> _EXERCISE PROMPT_:
Could you retype exactly the line containing "Task: Enable automatic" and every line after it in the data below, leaving out the pictures?

> _RECORDS FOR THE EXERCISE_:
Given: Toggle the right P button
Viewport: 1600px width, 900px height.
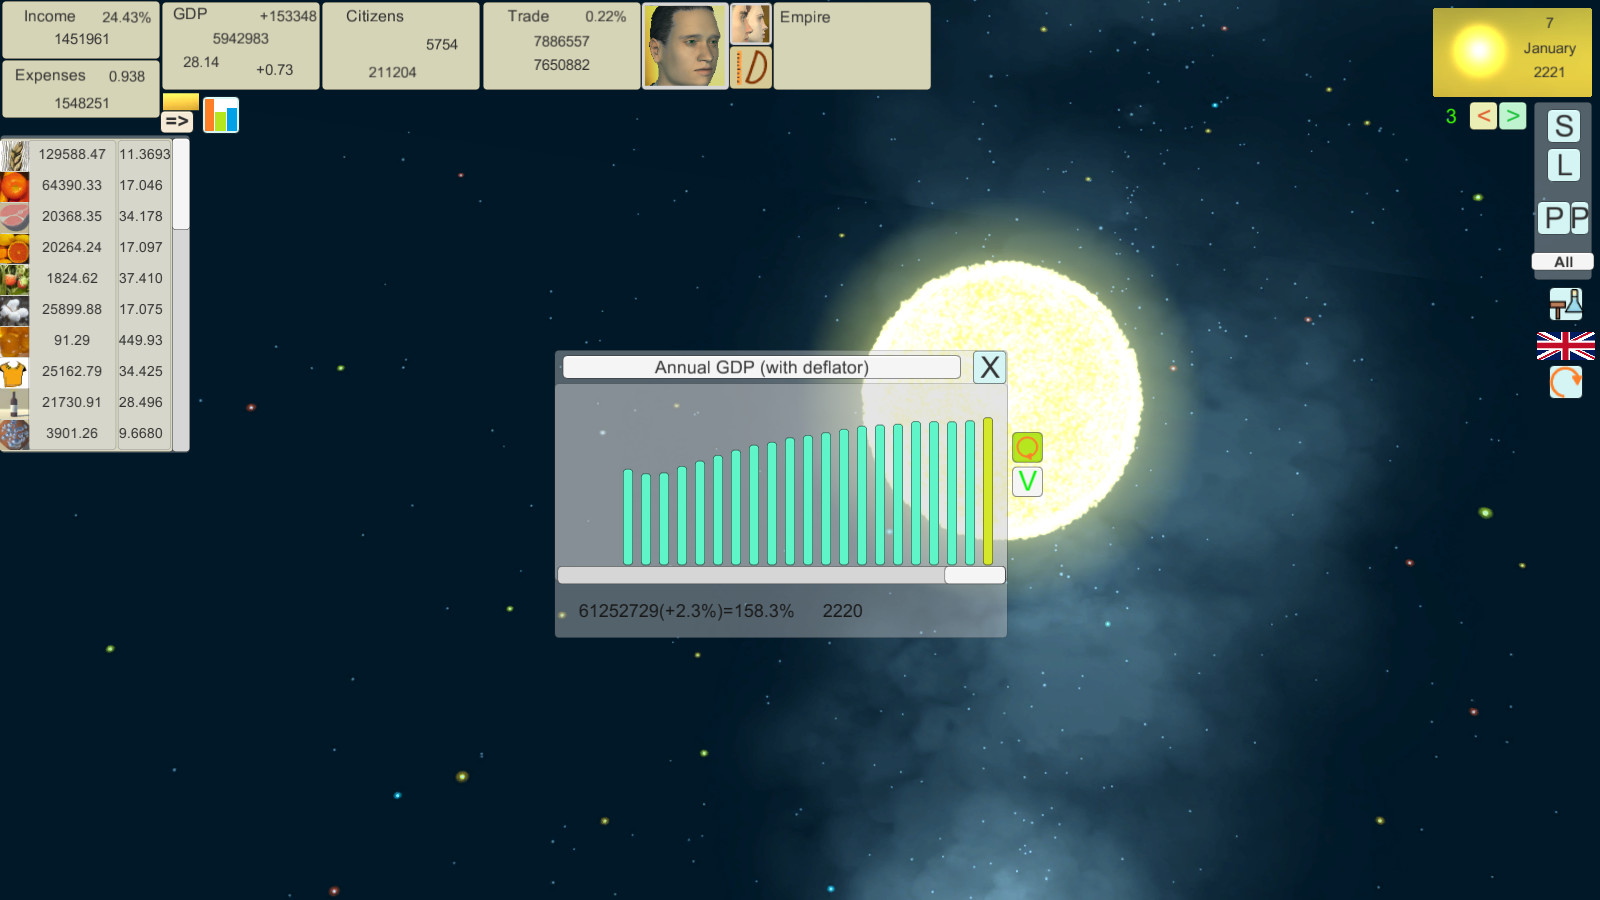Looking at the screenshot, I should pyautogui.click(x=1580, y=218).
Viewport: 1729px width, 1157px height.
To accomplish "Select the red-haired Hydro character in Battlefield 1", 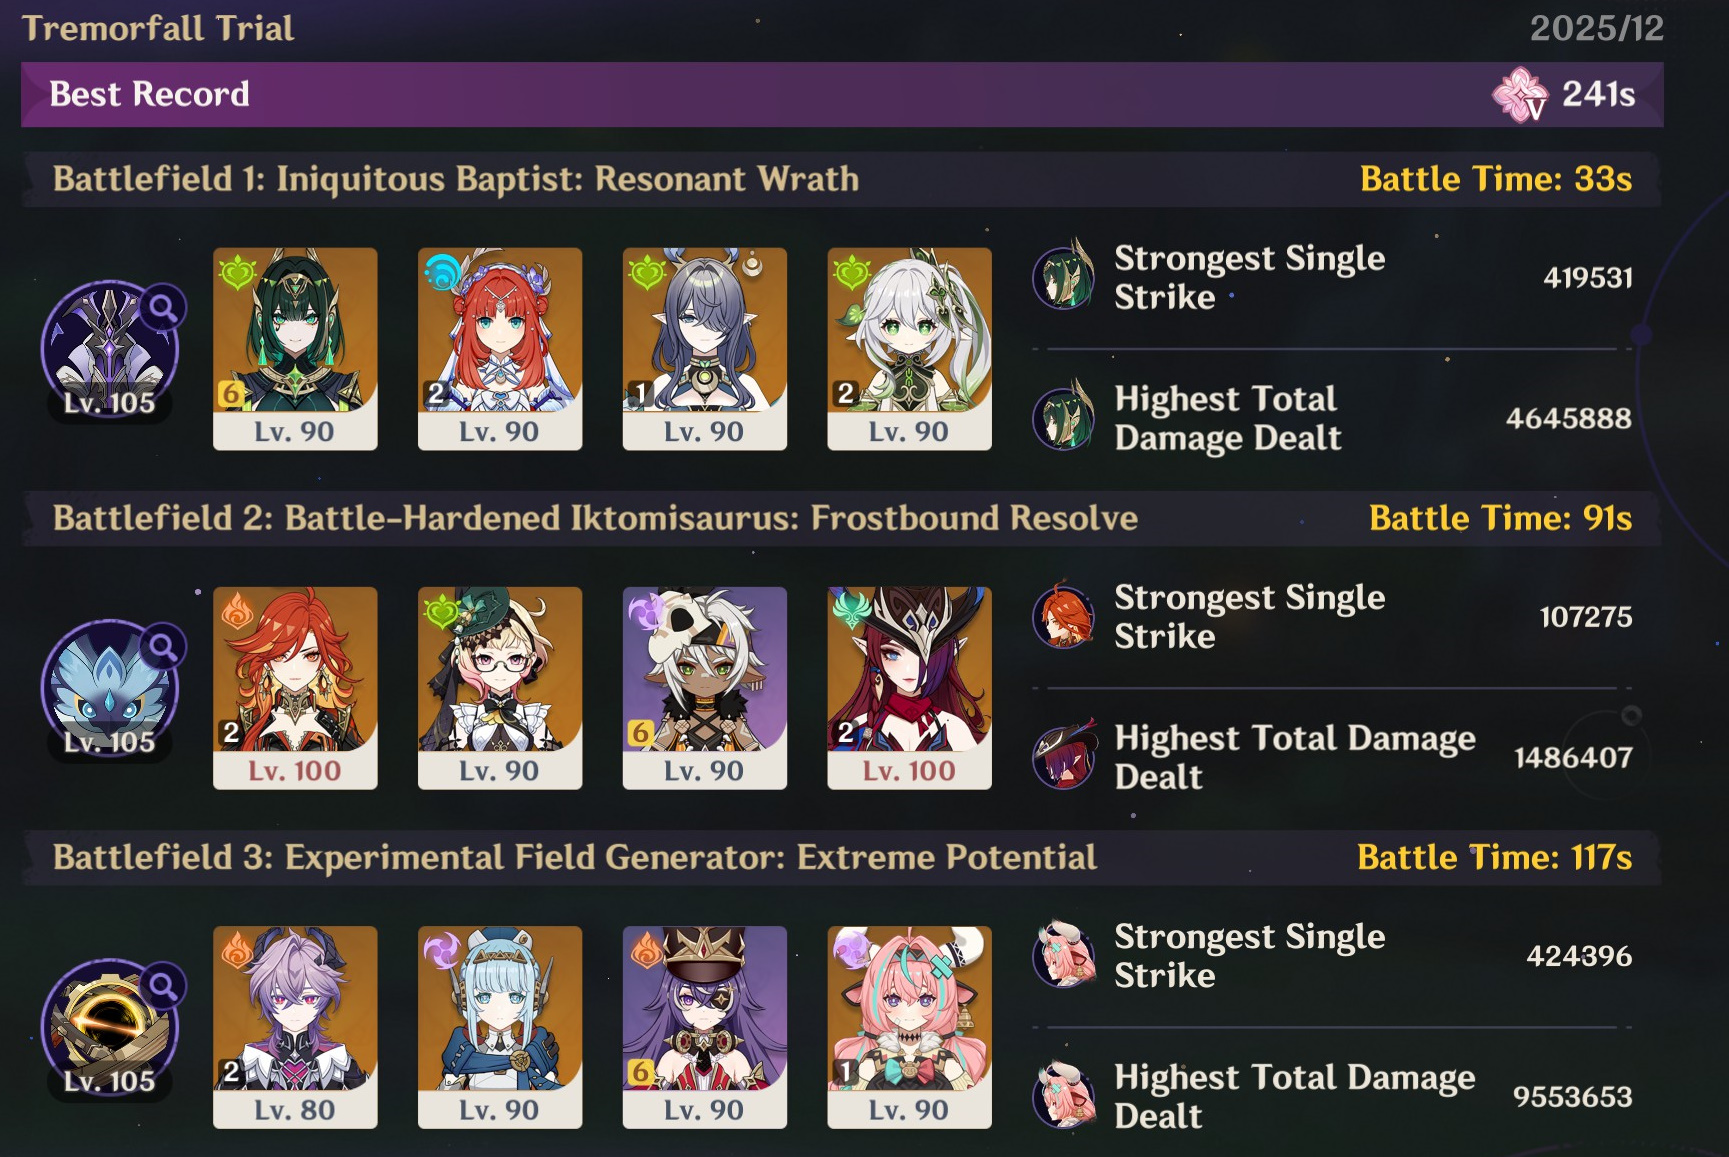I will click(x=500, y=349).
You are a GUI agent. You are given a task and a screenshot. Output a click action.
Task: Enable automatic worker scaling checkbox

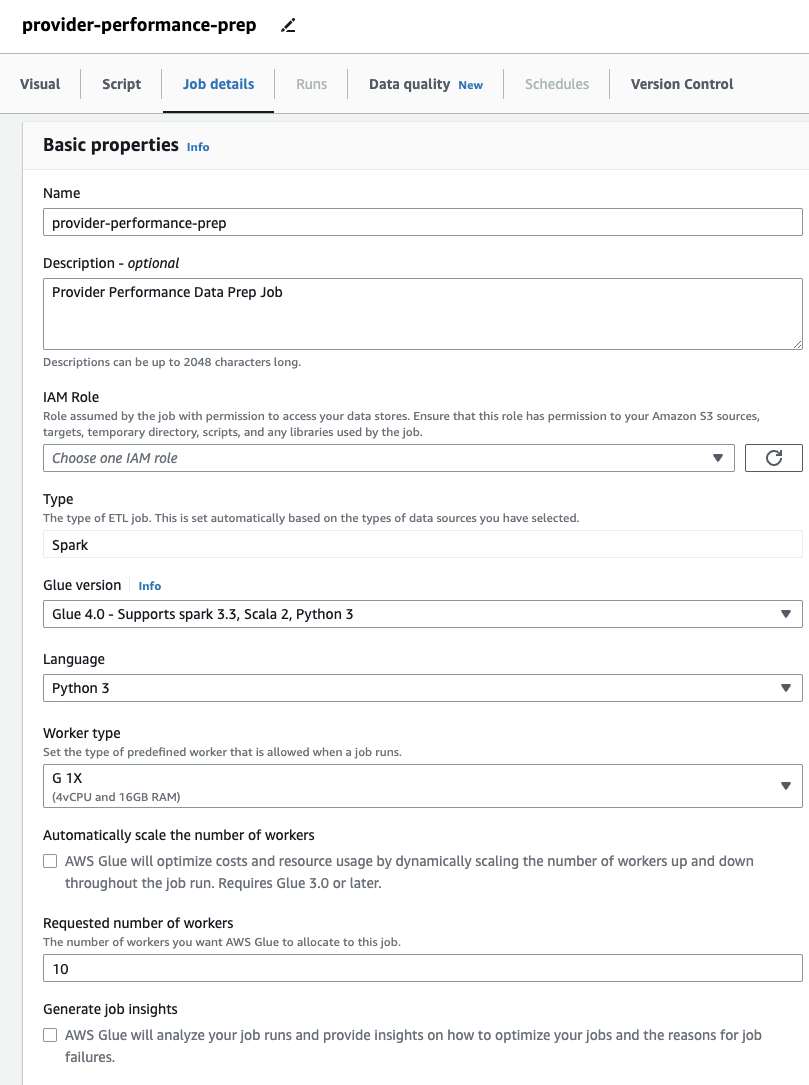point(49,860)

> _SOLUTION TO THIS TASK_:
Task: Enable automatic worker scaling checkbox

point(49,860)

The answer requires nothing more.